Elle conduisit Marie dans une
chambre voisine, où un feu brûlait également.

— Vous vous installerez ici,
dit-elle.

On apporta le berceau royal. Parmi
tous les linges qui l’entouraient, le roi était à peine visible. Il avait un
nez minuscule, des paupières épaisses et closes, et somnolait, chétif, dans une
immobilité molle. On devait s’approcher de très près pour s’assurer qu’il
respirait. De temps en temps une infime grimace, une contraction douloureuse,
donnait quelque relief à ses traits.

Devant ce petit être dont le père
était mort, dont la mère allait peut-être mourir, et qui donnait si peu de
marques de vie, Marie de Cressay fut saisie d’une intense pitié :
« Je le sauverai ; je le ferai grand et fort » pensa-t-elle.

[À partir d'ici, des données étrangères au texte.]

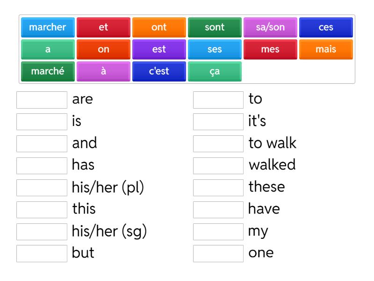The width and height of the screenshot is (374, 281).
Task: Select the 'on' word tile
Action: tap(103, 49)
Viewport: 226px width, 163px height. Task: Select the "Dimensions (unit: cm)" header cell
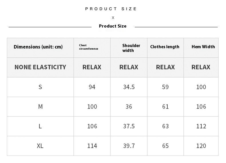pos(38,47)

Comme il n’y avait qu’un seul
berceau, elle coucha son propre enfant à côté du roi.

 

II
« LAISSONS FAIRE DIEU »

Depuis vingt-quatre heures, la
comtesse Mahaut ne décolérait pas.

Devant Béatrice d’Hirson qui
l’aidait à se vêtir pour le baptême du roi, elle laissa exploser sa rage et son
dépit.

— On aurait pu croire, dolente
comme l’était Clémence, qu’elle ne viendrait pas au terme de ses couches ?
On en voit de plus fortes qui avortent en chemin. Non ! Elle a tenu ses
neuf mois. Elle pouvait nous donner un enfant mort-né ? Nenni ! Son
rejeton vit. Au moins ce pouvait être une fille ? Point ! Il a fallu
que ce soit un garçon. Valait-il la peine, ma pauvre Béatrice, d’avoir tant
fait et couru si gros périls, qui ne sont point encore écartés, pour être
jouées par le sort de pareille façon !

Car Mahaut, maintenant, était
profondément convaincue de n’avoir assassiné le Hutin que pour donner à son
gendre la couronne de France. Elle regrettait presque de n’avoir pas tué la
femme en même temps que le mari, et toute sa haine se tournait à présent contre
le nouveau-né qu’elle n’avait pas encore vu, contre le bébé auquel elle allait
dans un moment servir de marraine et dont l’existence à peine éclose mettait un
frein à ses ambitions.

Cette femme, puissante entre les
puissants, richissime, despotique, avait une véritable nature de criminelle. Le
meurtre était son moyen de prédilection pour infléchir le destin à son
profit ; elle aimait en caresser le projet, en respirer le souvenir ;
elle y puisait l’excitation des affres, les délectations de la ruse, la joie
des triomphes secrets. Si un premier assassinat n’avait pas eu tout le résultat
escompté, elle commençait d’accuser le sort d’injustice, se prenait elle-même
en pitié, et se mettait tout naturellement à chercher la nouvelle tête qui lui
faisait obstacle et qu’elle pourrait abattre.